Le château de Caumale à Escalans, haut-lieu d'histoire gasconne et créole

Château gascon, château de dames

Longtemps, le château de Caumale, archétype du château médiéval gascon, aux confins du Gabardan et de l'Armagnac, a dressé la puissante mais fantomatique silhouette de ses hautes tours aux toitures dévastées par les intempéries à la sortie de la ville de Gabarret sur la route de Castelnau d'Auzan, comme un ultime témoignage de sa splendeur passée avant une disparition qui paraissait annoncée et inéluctable. Car les châteaux meurent aussi comme nous l'a montré il y a peu le château voisin de Bertheuil à Campagne. Mais l'histoire, intangible, veille, et l'antique demeure est aujourd'hui sauvée après avoir bien changé au cours des siècles. C'est une nouvelle fois une bonne fée qui est venue réveiller ce beau château qui avait pris l'habitude, comme Chenonceau, d'être transmis par les dames…

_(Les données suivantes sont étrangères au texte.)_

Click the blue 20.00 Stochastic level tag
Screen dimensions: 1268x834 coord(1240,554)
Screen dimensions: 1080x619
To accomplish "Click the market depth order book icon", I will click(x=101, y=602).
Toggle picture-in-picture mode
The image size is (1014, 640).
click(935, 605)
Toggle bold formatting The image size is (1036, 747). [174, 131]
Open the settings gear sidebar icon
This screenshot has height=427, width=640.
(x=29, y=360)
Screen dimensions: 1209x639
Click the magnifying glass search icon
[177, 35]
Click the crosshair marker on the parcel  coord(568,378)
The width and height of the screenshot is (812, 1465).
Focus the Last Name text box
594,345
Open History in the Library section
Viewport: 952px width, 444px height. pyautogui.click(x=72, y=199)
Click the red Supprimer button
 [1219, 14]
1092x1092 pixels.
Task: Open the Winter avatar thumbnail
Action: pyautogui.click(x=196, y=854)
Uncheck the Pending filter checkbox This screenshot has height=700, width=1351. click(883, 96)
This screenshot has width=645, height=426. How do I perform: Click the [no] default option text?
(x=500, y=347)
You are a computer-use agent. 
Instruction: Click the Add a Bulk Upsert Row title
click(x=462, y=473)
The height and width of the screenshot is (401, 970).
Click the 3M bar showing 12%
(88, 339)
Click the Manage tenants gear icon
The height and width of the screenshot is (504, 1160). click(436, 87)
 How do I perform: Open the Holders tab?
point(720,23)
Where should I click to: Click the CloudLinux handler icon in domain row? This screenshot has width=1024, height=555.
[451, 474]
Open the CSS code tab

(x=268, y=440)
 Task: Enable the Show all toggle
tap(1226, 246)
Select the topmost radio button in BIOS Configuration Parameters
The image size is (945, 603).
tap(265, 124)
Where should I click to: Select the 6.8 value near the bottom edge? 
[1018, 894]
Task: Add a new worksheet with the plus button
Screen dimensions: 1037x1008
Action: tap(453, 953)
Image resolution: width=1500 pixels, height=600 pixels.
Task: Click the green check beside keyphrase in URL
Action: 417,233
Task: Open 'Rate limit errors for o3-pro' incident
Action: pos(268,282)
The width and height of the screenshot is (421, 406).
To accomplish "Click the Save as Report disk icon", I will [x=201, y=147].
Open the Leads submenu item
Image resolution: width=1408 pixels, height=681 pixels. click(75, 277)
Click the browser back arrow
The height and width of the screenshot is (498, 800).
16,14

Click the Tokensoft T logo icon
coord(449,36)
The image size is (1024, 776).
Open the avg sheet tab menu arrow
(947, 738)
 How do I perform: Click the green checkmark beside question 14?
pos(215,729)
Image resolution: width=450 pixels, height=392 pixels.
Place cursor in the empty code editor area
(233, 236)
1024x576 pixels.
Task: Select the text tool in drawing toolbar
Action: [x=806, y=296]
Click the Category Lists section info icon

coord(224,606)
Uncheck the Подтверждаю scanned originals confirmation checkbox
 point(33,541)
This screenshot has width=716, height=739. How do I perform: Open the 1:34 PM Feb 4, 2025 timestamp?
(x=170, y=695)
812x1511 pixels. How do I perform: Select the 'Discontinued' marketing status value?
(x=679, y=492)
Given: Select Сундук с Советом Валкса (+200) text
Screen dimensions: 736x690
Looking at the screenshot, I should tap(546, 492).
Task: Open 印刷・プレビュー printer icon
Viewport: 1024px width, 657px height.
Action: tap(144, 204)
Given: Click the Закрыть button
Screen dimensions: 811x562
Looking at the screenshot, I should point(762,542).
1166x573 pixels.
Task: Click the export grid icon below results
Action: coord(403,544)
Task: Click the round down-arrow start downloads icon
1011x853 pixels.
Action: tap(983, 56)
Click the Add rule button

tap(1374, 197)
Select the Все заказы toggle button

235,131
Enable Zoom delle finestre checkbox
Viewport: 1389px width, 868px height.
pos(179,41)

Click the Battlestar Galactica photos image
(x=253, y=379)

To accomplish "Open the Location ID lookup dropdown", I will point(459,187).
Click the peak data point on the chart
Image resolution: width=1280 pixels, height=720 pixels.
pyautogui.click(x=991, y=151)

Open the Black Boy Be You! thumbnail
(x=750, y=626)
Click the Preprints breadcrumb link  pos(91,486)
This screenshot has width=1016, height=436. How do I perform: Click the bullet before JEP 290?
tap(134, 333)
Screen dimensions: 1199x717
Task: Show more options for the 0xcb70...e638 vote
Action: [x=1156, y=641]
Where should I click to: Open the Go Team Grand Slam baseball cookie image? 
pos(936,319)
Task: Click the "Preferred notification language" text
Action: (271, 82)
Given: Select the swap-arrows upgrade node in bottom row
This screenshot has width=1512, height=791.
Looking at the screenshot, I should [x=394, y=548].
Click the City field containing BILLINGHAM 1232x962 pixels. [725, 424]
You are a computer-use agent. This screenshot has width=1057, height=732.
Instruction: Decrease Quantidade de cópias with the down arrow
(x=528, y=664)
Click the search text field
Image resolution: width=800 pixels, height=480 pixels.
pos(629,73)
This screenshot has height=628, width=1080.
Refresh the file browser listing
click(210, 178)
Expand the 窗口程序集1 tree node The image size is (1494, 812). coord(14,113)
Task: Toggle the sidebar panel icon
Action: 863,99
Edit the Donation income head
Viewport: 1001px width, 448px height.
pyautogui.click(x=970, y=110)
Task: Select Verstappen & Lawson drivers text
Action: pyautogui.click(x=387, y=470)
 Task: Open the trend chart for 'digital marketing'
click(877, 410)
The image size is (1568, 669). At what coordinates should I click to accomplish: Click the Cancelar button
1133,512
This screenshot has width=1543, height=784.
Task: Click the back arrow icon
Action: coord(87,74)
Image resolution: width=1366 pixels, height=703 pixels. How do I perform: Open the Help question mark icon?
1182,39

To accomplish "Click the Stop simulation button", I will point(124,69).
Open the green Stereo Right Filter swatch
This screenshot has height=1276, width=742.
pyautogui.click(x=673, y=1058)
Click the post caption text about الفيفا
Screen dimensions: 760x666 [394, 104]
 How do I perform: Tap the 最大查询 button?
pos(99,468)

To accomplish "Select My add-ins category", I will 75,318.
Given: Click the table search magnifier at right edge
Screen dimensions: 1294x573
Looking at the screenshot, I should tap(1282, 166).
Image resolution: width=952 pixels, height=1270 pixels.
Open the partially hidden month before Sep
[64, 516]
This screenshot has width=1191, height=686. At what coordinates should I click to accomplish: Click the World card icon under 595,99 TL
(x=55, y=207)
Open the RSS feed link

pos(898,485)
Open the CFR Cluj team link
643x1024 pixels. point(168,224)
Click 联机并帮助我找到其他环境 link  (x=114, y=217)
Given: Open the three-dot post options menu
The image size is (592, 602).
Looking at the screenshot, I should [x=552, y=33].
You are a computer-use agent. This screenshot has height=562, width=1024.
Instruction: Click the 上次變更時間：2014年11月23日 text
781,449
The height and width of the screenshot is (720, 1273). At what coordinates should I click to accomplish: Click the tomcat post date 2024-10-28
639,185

Aussi loin que puisse remonter la mémoire historique des pierres, c'est en effet à Aliénor d'Aquitaine qu'il faut se référer pour retrouver la propriétaire de la forteresse bâtie autour du gros mur de refend, âme de la maison, aujourd'hui caché dans la restructuration intérieure d'un couloir du rez-de-chaussée. Mais à quoi pouvait rimer cette présence massive d'une forteresse en plein champ sans même la traditionnelle motte féodale justifiant une position militaire défensive ? Il faut prendre le temps de contourner le château par le Nord pour découvrir, de l'ancienne route, qu'il occupe en réalité la dernière marche de la plaque du piémont pyrénéen avant la grande forêt, face aux Barbares du Nord. Et, plus tard et vers l'Est, qu'il est la première défense face aux grands ennemis voisins : la maison des comtes d'Armagnac, alliés aux souverains français contre le pouvoir anglo-gascon. C'est ce qui explique la présence de meurtrières dans les communs appuyés sur les murs d'enceinte qui forment une cour intérieure carrée, et des deux petites tours d'angles massives du XIIe siècle subsistantes. C'était aussi le château-refuge de la ville toute proche de Gabarret vers laquelle s'ouvre un mystérieux souterrain.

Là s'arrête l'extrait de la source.